:: Material for this exercise

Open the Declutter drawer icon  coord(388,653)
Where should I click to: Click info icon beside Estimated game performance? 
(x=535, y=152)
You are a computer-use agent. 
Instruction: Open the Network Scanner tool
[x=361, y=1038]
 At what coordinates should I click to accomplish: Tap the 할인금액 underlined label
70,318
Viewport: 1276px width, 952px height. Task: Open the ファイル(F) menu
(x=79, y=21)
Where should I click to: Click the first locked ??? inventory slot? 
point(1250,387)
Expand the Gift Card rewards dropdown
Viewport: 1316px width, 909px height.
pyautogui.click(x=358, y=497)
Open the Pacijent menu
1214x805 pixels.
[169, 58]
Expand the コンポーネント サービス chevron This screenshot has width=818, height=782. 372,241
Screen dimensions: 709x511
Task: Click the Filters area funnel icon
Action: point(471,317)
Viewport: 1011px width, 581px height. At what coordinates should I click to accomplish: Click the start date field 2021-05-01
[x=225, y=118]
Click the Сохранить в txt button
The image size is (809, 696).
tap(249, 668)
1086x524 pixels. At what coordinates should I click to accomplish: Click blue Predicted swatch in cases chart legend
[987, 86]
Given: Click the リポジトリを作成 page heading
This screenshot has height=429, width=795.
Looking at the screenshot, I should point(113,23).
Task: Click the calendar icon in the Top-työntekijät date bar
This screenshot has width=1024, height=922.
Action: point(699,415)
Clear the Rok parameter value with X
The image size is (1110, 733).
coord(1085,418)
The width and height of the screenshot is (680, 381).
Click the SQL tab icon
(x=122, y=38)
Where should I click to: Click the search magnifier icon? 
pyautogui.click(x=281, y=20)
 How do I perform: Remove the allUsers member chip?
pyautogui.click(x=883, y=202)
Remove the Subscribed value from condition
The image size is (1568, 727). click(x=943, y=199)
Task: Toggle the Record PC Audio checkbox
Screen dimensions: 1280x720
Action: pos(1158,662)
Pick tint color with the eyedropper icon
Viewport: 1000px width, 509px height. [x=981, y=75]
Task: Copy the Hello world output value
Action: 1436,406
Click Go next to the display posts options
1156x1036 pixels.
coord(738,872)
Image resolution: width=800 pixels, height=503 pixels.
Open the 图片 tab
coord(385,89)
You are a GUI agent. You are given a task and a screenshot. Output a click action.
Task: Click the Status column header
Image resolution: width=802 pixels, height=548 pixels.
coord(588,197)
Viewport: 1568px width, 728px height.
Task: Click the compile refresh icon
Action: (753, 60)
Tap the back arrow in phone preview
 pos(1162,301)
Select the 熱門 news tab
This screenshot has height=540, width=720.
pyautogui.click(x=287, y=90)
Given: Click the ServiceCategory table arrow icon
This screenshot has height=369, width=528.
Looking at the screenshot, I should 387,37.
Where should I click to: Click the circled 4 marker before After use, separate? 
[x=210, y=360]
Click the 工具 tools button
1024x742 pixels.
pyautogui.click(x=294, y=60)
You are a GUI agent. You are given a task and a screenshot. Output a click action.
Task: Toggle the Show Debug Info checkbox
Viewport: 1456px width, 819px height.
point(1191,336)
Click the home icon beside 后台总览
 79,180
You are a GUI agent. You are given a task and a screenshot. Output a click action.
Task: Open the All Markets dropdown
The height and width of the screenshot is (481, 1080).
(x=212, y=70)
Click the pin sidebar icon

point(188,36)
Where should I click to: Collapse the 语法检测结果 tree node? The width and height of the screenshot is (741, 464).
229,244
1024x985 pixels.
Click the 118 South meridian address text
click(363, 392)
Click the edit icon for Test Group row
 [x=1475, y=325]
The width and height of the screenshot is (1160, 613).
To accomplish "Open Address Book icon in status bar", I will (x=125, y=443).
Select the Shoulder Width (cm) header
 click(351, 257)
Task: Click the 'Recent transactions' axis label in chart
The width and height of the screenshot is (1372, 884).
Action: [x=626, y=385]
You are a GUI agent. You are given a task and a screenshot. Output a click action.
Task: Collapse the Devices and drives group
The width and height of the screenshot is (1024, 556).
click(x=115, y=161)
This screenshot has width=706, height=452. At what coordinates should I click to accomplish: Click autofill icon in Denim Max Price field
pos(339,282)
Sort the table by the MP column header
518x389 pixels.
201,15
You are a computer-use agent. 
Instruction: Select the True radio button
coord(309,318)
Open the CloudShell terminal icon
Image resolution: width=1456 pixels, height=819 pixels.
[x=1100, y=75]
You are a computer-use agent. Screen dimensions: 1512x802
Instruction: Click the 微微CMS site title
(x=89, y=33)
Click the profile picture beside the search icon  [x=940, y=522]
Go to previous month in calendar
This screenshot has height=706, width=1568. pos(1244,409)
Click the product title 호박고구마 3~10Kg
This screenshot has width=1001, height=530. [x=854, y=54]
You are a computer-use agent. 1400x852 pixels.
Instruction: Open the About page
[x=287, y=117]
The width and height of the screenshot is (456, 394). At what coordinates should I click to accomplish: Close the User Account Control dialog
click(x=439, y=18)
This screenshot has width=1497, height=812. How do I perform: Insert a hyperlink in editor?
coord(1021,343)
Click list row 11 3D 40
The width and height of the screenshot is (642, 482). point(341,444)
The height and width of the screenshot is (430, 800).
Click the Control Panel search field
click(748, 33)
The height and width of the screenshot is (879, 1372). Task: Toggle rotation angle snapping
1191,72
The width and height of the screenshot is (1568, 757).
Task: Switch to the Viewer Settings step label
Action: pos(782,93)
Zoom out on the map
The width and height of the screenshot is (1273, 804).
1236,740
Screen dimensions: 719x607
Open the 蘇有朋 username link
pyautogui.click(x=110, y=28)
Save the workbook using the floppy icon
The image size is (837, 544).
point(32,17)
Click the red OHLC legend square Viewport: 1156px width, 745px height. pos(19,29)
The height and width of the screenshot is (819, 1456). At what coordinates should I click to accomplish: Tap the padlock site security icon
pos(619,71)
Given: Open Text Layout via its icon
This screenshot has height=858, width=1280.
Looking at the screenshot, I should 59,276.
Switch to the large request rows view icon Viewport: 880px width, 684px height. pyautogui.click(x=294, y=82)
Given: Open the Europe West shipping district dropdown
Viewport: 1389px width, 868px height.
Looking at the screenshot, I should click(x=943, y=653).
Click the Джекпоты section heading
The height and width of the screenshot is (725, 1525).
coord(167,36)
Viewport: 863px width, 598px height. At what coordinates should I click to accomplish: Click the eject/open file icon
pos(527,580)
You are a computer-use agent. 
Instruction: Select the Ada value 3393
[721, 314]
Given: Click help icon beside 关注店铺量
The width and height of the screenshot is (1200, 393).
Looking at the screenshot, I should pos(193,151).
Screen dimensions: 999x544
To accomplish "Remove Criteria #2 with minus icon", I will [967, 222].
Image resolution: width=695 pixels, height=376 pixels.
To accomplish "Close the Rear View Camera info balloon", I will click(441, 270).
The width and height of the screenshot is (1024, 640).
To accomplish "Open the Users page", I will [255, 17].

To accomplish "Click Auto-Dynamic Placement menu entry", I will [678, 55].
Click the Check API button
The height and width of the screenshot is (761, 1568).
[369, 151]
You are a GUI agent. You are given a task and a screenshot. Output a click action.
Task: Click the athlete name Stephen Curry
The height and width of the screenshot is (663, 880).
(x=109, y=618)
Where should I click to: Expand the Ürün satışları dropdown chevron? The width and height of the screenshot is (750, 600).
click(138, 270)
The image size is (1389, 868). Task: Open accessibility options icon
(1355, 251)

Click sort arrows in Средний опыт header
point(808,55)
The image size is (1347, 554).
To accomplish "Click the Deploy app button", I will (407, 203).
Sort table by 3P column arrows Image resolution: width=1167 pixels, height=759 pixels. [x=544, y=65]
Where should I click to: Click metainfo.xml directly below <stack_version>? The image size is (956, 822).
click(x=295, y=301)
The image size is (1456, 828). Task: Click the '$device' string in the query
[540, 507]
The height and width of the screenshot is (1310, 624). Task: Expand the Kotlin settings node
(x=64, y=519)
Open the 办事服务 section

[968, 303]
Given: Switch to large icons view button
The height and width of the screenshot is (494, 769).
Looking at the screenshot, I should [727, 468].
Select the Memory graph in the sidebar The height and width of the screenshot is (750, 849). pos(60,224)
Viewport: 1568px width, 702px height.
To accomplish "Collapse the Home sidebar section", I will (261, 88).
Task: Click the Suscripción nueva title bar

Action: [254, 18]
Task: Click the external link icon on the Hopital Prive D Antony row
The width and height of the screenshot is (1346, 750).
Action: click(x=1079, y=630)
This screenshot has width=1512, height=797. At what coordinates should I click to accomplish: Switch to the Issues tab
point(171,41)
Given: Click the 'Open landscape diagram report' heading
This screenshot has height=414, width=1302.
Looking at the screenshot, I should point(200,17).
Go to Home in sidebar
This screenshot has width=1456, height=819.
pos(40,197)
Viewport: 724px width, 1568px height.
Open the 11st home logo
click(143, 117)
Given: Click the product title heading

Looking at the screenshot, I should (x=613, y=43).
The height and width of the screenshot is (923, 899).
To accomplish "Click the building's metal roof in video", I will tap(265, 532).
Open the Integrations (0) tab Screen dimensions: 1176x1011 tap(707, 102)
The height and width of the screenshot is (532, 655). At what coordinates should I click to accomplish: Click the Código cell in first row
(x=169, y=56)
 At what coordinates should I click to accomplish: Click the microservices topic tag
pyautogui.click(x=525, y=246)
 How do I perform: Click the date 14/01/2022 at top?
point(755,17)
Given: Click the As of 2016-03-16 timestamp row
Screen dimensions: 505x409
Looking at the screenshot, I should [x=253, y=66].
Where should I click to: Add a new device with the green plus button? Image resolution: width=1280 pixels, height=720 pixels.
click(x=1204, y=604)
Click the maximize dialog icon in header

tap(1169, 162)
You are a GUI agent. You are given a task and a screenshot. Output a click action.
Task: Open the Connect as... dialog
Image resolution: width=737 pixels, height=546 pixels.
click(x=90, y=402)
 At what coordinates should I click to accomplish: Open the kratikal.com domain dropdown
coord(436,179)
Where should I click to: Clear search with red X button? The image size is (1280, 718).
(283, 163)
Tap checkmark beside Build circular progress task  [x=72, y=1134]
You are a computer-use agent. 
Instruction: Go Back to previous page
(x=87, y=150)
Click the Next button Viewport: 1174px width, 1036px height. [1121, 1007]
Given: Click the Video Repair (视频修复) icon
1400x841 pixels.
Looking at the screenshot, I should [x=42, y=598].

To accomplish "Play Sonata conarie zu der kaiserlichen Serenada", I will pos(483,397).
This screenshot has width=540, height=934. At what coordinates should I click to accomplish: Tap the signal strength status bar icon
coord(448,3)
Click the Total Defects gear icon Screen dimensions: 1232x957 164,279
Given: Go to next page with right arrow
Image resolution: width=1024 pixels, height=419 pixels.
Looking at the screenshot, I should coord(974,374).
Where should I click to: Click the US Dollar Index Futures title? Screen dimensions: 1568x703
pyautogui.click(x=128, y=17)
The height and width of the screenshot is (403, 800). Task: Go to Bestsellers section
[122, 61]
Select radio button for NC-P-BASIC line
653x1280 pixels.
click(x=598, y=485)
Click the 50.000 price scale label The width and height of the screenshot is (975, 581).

::::

Return the rows from the beginning up to and including the line containing "Action: pos(1158,662)", copied verbatim.

Response below →
Open the Declutter drawer icon  coord(388,653)
Where should I click to: Click info icon beside Estimated game performance? 
(x=535, y=152)
You are a computer-use agent. 
Instruction: Open the Network Scanner tool
[x=361, y=1038]
 At what coordinates should I click to accomplish: Tap the 할인금액 underlined label
70,318
Viewport: 1276px width, 952px height. Task: Open the ファイル(F) menu
(x=79, y=21)
Where should I click to: Click the first locked ??? inventory slot? 
point(1250,387)
Expand the Gift Card rewards dropdown
Viewport: 1316px width, 909px height.
pyautogui.click(x=358, y=497)
Open the Pacijent menu
1214x805 pixels.
[169, 58]
Expand the コンポーネント サービス chevron This screenshot has width=818, height=782. 372,241
Screen dimensions: 709x511
Task: Click the Filters area funnel icon
Action: point(471,317)
Viewport: 1011px width, 581px height. At what coordinates should I click to accomplish: Click the start date field 2021-05-01
[x=225, y=118]
Click the Сохранить в txt button
The image size is (809, 696).
tap(249, 668)
1086x524 pixels. At what coordinates should I click to accomplish: Click blue Predicted swatch in cases chart legend
[987, 86]
Given: Click the リポジトリを作成 page heading
This screenshot has height=429, width=795.
Looking at the screenshot, I should point(113,23).
Task: Click the calendar icon in the Top-työntekijät date bar
This screenshot has width=1024, height=922.
Action: point(699,415)
Clear the Rok parameter value with X
The image size is (1110, 733).
coord(1085,418)
The width and height of the screenshot is (680, 381).
Click the SQL tab icon
(x=122, y=38)
Where should I click to: Click the search magnifier icon? 
pyautogui.click(x=281, y=20)
 How do I perform: Remove the allUsers member chip?
pyautogui.click(x=883, y=202)
Remove the Subscribed value from condition
The image size is (1568, 727). click(x=943, y=199)
Task: Toggle the Record PC Audio checkbox
Screen dimensions: 1280x720
Action: pos(1158,662)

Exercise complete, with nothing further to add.